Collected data
╭──

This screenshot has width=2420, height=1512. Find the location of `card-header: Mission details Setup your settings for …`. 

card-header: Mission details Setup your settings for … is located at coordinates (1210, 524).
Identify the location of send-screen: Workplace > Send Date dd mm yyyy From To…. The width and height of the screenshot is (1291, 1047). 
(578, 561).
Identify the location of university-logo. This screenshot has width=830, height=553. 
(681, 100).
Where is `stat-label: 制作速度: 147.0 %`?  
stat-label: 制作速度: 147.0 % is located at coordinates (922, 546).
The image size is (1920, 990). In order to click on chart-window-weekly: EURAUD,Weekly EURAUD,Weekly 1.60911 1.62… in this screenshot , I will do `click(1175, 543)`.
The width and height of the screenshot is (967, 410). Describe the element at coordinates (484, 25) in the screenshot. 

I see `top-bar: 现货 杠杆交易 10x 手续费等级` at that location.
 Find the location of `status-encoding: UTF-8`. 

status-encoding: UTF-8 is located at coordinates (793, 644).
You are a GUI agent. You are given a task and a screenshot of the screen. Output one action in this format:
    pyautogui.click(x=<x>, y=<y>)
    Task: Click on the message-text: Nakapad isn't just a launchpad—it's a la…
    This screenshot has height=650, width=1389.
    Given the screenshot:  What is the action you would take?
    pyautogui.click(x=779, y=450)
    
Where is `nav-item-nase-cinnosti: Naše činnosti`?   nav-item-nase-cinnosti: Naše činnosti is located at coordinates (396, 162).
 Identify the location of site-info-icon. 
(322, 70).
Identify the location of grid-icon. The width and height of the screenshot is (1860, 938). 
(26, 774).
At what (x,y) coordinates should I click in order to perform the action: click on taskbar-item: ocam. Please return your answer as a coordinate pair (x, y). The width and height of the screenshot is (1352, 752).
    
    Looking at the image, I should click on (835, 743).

╰──

### [PROBLEM]
Please output every line of the listing above as a Markdown table with the columns "No." and "Text", numbering the rows and leaving out blank lines.

### [SOLUTION FOR THIS PROBLEM]
| No. | Text |
|---|---|
| 1 | This screenshot has width=2420, height=1512. Find the location of `card-header: Mission details Setup your settings for …`.  |
| 2 | card-header: Mission details Setup your settings for … is located at coordinates (1210, 524). |
| 3 | Identify the location of send-screen: Workplace > Send Date dd mm yyyy From To…. The width and height of the screenshot is (1291, 1047).  |
| 4 | (578, 561). |
| 5 | Identify the location of university-logo. This screenshot has width=830, height=553.  |
| 6 | (681, 100). |
| 7 | Where is `stat-label: 制作速度: 147.0 %`?   |
| 8 | stat-label: 制作速度: 147.0 % is located at coordinates (922, 546). |
| 9 | The image size is (1920, 990). In order to click on chart-window-weekly: EURAUD,Weekly EURAUD,Weekly 1.60911 1.62… in this screenshot , I will do `click(1175, 543)`. |
| 10 | The width and height of the screenshot is (967, 410). Describe the element at coordinates (484, 25) in the screenshot.  |
| 11 | I see `top-bar: 现货 杠杆交易 10x 手续费等级` at that location. |
| 12 |  Find the location of `status-encoding: UTF-8`.  |
| 13 | status-encoding: UTF-8 is located at coordinates (793, 644). |
| 14 | You are a GUI agent. You are given a task and a screenshot of the screen. Output one action in this format: |
| 15 |     pyautogui.click(x=<x>, y=<y>) |
| 16 |     Task: Click on the message-text: Nakapad isn't just a launchpad—it's a la… |
| 17 |     This screenshot has height=650, width=1389. |
| 18 |     Given the screenshot:  What is the action you would take? |
| 19 |     pyautogui.click(x=779, y=450) |
| 20 | Where is `nav-item-nase-cinnosti: Naše činnosti`?   nav-item-nase-cinnosti: Naše činnosti is located at coordinates (396, 162). |
| 21 |  Identify the location of site-info-icon.  |
| 22 | (322, 70). |
| 23 | Identify the location of grid-icon. The width and height of the screenshot is (1860, 938).  |
| 24 | (26, 774). |
| 25 | At what (x,y) coordinates should I click in order to perform the action: click on taskbar-item: ocam. Please return your answer as a coordinate pair (x, y). The width and height of the screenshot is (1352, 752). |
| 26 |     Looking at the image, I should click on (835, 743). |